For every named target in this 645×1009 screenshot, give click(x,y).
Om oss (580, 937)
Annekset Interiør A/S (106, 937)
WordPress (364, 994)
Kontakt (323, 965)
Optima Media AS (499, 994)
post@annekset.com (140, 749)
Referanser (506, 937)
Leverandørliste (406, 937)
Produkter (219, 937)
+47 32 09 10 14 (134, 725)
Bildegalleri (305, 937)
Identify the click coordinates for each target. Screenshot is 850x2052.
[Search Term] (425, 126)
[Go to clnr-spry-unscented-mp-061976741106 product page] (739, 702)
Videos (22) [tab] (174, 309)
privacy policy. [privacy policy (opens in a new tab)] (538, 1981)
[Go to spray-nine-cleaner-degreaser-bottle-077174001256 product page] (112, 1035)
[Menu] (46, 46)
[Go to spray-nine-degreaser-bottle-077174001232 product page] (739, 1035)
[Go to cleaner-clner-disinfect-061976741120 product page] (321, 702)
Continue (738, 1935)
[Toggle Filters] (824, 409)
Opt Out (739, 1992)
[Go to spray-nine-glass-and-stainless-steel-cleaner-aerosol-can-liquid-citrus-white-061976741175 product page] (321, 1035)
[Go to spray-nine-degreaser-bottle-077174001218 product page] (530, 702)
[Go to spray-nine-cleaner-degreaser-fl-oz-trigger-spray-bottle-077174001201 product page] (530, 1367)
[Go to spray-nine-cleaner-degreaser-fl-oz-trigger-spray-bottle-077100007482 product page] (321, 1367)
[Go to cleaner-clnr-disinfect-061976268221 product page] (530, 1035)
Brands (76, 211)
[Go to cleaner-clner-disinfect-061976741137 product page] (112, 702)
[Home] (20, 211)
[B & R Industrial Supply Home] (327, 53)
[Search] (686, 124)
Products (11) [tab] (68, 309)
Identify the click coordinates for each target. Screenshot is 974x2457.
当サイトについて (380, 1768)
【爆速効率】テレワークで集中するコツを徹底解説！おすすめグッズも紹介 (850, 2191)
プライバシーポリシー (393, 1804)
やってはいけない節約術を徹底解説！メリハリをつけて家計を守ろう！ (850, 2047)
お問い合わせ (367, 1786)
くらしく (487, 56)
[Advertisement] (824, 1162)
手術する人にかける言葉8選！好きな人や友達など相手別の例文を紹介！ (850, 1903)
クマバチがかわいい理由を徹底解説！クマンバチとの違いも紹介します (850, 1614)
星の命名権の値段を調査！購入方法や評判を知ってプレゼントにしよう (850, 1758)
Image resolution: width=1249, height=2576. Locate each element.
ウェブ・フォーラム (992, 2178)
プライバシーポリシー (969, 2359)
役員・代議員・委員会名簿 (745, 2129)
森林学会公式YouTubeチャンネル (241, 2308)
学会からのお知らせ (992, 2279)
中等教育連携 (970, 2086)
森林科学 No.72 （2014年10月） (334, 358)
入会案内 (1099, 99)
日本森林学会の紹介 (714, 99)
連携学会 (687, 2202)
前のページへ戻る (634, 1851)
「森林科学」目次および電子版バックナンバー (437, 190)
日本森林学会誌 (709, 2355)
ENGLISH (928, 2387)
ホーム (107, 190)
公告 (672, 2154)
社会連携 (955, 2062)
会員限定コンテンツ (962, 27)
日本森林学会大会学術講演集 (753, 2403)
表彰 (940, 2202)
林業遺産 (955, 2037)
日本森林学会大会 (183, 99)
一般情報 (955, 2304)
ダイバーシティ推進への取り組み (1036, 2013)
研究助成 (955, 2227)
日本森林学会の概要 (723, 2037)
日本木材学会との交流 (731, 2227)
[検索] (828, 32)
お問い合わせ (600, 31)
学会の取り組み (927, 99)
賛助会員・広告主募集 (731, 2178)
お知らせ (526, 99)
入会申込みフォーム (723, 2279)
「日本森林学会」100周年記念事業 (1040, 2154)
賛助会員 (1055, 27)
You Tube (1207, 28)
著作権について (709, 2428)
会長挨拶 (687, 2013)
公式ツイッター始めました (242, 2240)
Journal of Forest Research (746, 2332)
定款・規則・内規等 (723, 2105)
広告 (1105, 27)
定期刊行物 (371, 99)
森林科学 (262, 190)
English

#### Your objective:
Rewrite the lines from the start of the entries through the line containing "Bildegalleri (305, 937)", inclusive, as a Markdown table with columns Row and Line, skipping any blank lines.

#### Exercise result:
| Row | Line |
|---|---|
| 1 | For every named target in this 645×1009 screenshot, give click(x,y). |
| 2 | Om oss (580, 937) |
| 3 | Annekset Interiør A/S (106, 937) |
| 4 | WordPress (364, 994) |
| 5 | Kontakt (323, 965) |
| 6 | Optima Media AS (499, 994) |
| 7 | post@annekset.com (140, 749) |
| 8 | Referanser (506, 937) |
| 9 | Leverandørliste (406, 937) |
| 10 | Produkter (219, 937) |
| 11 | +47 32 09 10 14 (134, 725) |
| 12 | Bildegalleri (305, 937) |